Mr Lua says what players have sacrificed to put on the red jersey for Tonga is a huge deal for the people of Tonga.
"They've made personal sacrifices beyond actual reason and logic because most people at their level would have opted to play for the Kiwis or Australia if they were given that option. But they chose, first up, to play for little Tonga for a few hundred bucks stipend - not a lot, compared to the tens of thousands they would've earned, all the huge support and all the resources that they get when you play for a Tier 1," said Mr Lua.
"So they did this for the jersey, they did this for their passion for their King and country and they did it firstly and most of all for their fans."
Tonga's Rugby League board secretary, William Edwards, told First Up the board had sought to review coach Kristian Woolf's contract and pointed out that under his leadership, the team had lost their last three games.
But Mr Lua says their latest unprecedented victories over the British Lions and current reigning World Champion Australia has put doubts over the team's capability to rest.
"Actually a lot of the reasons why the team had probably lost their previous games was all the friction happening outside of the field. But what the boys have learnt is that put that aside and focus on what they do because the team should never have been dragged in the middle of all of this," said Mr Lua.
"All of that stuff is indicative of problems at a governance level in Tonga and that needs to be sorted out. But for the kiwi community here - we're like - 'we'll let you guys sort that stuff out, we're going to back our boys."
Now the star players of Tonga's Kau To'a league team and their massive community of fans are setting their sights on a world cup victory.

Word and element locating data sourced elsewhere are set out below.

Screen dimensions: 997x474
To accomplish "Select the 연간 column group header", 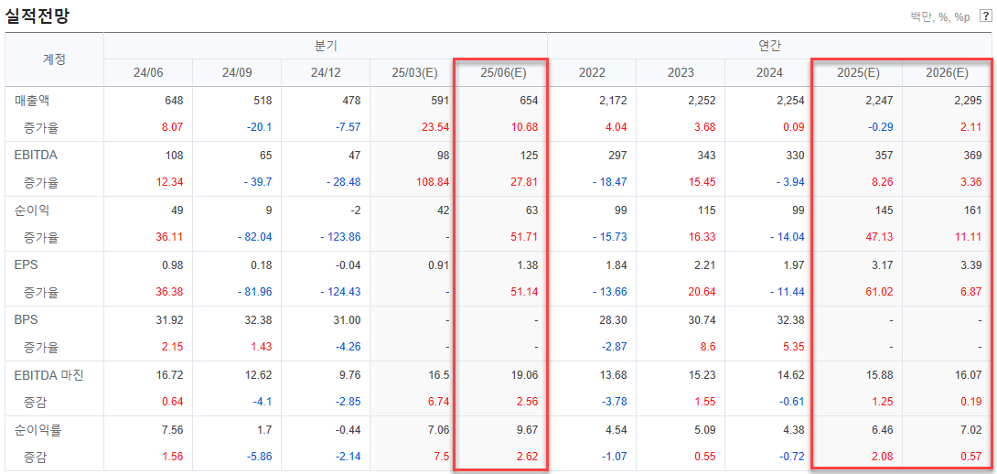I will (x=769, y=45).
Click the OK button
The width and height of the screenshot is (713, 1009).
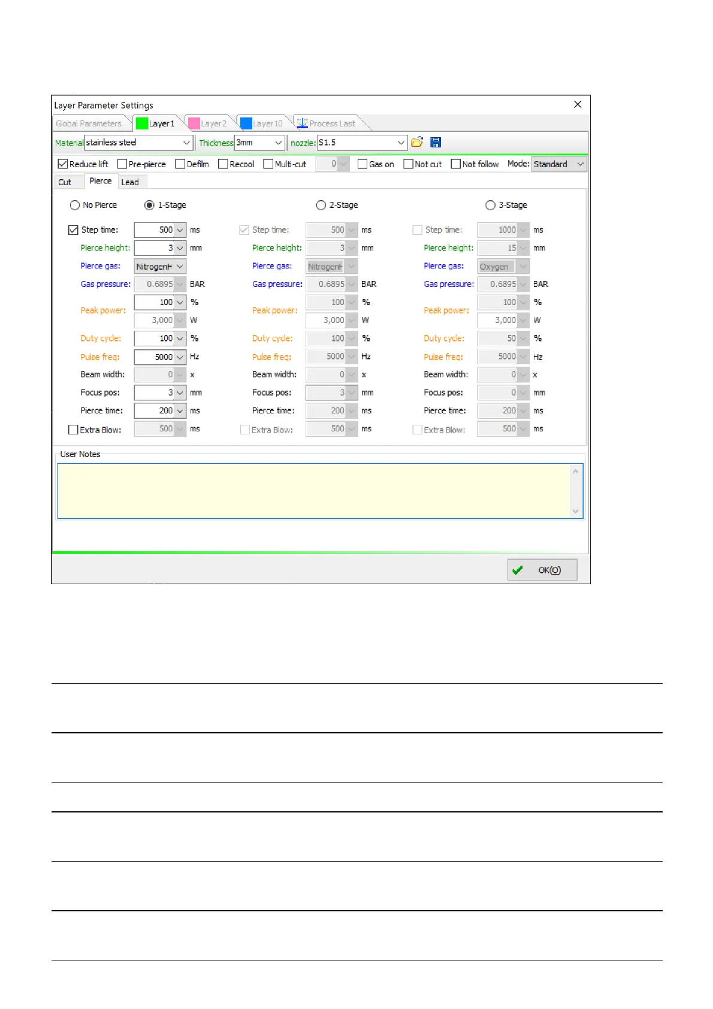[x=542, y=570]
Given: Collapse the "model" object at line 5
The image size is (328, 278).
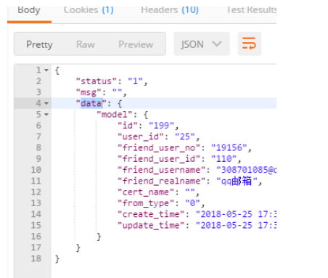Looking at the screenshot, I should click(46, 115).
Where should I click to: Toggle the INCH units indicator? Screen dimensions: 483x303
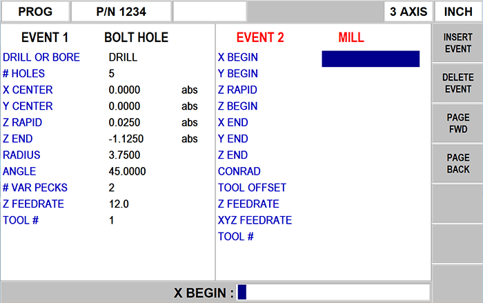click(x=458, y=11)
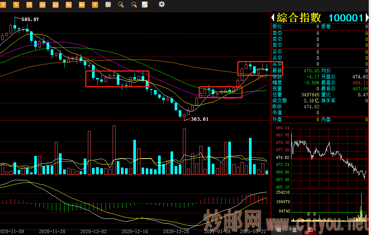The height and width of the screenshot is (235, 371).
Task: Select the 60-minute period button
Action: tap(56, 5)
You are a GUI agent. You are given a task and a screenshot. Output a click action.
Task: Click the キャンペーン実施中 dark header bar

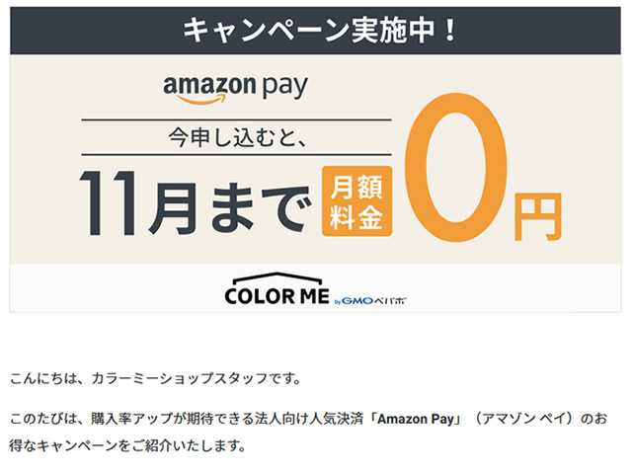pyautogui.click(x=316, y=31)
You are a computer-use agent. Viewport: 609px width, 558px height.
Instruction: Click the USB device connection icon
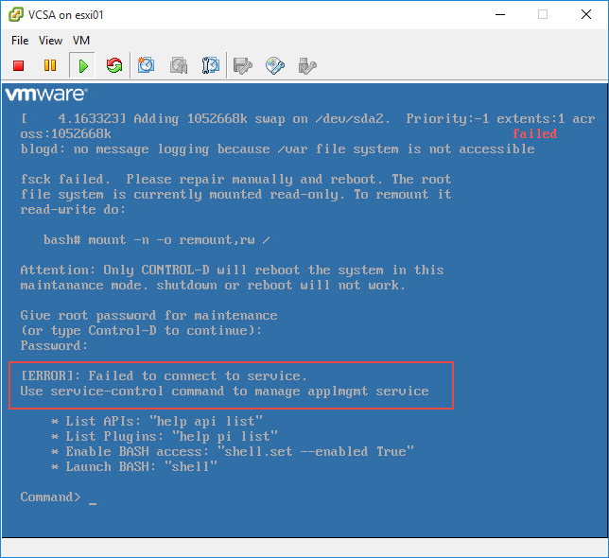point(306,65)
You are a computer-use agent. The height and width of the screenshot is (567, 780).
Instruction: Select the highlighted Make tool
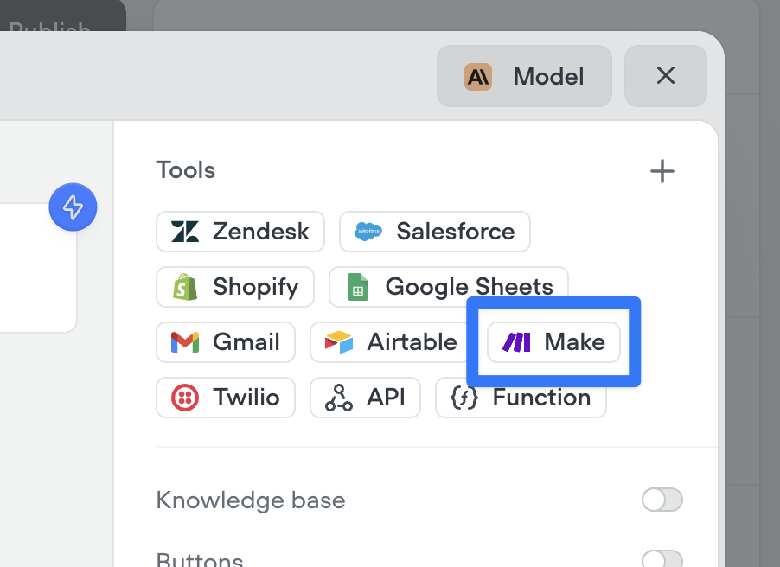[x=553, y=342]
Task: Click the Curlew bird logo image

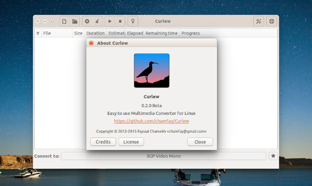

Mr Lua says fans are hopeful Tonga will have a genuine chance to win the 2021 World Cup.
"We're a humble little country, we're not going to count our chickens before they hatch but you know, we've got a lot of work to do. It's a long time ahead and Australia will be back. You know Australia, they are the world champions and there's a reason why and we know there's a huge mountain to climb but if anyone can climb it, it's Tonga."